CENT HUIT RUES GABRIEL-PERI
« Les hasards d’une lecture qui faisait de la rue Gabriel-Péri l’épicentre de nulle part, m’ont incité à rendre visite à ce lieu. J’ai découvert alors que la rue Gabriel-Péri était partout ou presque et qu’elle valait le déplacement, ce qui dura près de dix ans. » A. V.
EFFETS INDÉSIRABLES
Mon Vieux et Mon Vieux, une fille et un garçon soudés par une amitié amoureuse qui perdure bien au-delà de leur enfance commune.
Entre eux, un dialogue. Cette fois c'est lui qui amorce : elle écrit ? Elle doit trouver sa place.

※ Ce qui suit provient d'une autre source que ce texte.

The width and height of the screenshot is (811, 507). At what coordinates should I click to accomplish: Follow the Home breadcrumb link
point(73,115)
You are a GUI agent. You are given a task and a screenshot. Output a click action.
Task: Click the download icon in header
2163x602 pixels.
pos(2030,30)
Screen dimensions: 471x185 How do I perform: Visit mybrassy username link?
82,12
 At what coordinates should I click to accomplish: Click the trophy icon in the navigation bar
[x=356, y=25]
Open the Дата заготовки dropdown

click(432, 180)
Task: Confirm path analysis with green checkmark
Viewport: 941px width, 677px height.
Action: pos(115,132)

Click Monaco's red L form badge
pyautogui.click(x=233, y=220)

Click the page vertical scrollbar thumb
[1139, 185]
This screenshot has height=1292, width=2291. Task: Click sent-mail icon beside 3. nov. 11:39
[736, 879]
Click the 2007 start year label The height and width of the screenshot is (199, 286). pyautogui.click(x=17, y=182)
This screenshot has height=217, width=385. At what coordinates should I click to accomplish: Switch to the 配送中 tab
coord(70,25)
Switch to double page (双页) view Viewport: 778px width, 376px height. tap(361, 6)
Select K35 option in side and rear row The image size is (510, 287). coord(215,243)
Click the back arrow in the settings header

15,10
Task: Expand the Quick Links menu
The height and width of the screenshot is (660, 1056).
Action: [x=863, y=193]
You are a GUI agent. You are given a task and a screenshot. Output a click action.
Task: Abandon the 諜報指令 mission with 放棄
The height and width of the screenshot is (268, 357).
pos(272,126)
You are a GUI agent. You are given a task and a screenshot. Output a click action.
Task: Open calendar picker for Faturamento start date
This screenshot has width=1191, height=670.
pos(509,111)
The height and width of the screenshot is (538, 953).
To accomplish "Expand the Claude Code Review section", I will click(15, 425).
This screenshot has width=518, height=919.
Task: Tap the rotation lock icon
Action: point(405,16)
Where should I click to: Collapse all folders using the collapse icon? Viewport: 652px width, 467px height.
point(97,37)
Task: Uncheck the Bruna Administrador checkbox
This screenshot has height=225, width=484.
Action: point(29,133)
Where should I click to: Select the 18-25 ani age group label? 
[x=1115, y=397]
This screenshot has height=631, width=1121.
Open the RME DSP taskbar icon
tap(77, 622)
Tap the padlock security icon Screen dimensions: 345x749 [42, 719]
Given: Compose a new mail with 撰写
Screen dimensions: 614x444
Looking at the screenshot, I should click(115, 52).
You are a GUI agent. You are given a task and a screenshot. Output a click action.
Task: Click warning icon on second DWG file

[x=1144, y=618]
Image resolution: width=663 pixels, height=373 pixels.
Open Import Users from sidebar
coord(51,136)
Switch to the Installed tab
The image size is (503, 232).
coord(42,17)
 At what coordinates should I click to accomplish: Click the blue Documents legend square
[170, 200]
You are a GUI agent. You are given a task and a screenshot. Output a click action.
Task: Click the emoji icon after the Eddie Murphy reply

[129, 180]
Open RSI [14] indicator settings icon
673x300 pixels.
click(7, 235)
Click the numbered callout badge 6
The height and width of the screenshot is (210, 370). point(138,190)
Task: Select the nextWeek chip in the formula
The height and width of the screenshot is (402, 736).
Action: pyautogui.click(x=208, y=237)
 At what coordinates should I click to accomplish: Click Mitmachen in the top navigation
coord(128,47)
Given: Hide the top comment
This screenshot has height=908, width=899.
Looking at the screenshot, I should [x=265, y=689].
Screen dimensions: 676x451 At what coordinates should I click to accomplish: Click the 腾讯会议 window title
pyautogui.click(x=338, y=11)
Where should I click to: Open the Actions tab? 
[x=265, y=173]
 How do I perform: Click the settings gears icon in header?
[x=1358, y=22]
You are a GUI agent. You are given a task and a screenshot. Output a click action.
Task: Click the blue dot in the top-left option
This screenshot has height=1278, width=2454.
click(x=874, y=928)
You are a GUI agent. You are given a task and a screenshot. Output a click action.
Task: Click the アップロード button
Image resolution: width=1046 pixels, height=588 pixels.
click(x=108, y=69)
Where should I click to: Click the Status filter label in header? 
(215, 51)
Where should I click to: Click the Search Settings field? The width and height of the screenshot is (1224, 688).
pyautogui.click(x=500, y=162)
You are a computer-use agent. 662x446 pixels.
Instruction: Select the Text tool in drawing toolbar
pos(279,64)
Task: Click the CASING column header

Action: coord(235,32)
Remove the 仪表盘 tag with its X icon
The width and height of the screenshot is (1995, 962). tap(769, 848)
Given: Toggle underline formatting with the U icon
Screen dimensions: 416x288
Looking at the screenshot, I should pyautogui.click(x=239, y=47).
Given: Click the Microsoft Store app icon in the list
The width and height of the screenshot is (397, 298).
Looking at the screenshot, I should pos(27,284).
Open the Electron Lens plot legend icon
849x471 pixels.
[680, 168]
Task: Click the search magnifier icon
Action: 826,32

De ces paroles à peine formulées, apparemment presque anodines, émerge une idée, pour elle, totalement saugrenue : entrer dans le système actuel de la consommation en tout genre, concéder à la mode égotiste du moment et monter de toutes pièces un roman où elle se raconte dans une enfance sordide vécue au sein d'une famille abominable.
Elle répond, d'abord méfiante et révoltée, à la proposition – la gloire elle s'en fout, “j'écris des mots, c'est tout” –, puis peu à peu dans la démesure, flambeuse se jouant toujours, et malgré elle, des contradictions faisant suite aux provocations et aux complicités des jeux enfantins qui furent les leurs.
Avances, reculs, circonvolutions, un point qui rit un point qui pleure entrelacés dans le tricotage des sentiments, les pions évoluent sur le tapis rugueux d'un jeu de société qui les pousse aux extrêmes de leur ambiguïté et des complexités relatives à certains états de la vie.